Of the entries below, copy only those lines that contain the word "search".

*** Listed records ***

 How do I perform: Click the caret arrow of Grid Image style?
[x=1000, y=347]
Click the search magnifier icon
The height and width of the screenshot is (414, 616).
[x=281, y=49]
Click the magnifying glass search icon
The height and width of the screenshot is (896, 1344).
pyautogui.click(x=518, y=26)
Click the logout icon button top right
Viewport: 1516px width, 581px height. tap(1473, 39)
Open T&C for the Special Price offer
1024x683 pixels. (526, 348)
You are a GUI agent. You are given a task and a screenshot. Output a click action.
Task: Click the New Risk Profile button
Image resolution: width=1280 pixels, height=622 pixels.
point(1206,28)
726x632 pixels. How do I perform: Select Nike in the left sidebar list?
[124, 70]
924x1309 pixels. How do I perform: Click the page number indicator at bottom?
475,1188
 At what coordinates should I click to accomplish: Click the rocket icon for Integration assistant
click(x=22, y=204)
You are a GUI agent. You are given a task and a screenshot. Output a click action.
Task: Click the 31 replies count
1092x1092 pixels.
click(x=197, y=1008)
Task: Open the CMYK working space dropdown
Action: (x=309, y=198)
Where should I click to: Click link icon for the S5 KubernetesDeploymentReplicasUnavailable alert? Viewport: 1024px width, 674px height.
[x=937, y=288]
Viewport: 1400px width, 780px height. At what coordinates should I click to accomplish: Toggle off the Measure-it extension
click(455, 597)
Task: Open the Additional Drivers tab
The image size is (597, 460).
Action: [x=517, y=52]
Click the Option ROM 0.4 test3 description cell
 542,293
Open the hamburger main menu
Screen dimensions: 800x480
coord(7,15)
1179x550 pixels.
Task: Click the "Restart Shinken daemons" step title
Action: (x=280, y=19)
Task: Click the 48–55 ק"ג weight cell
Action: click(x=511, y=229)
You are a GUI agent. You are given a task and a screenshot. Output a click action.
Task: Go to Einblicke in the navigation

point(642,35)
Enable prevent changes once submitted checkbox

*** End of Listed records ***

Written response:
Click the search magnifier icon
Click the magnifying glass search icon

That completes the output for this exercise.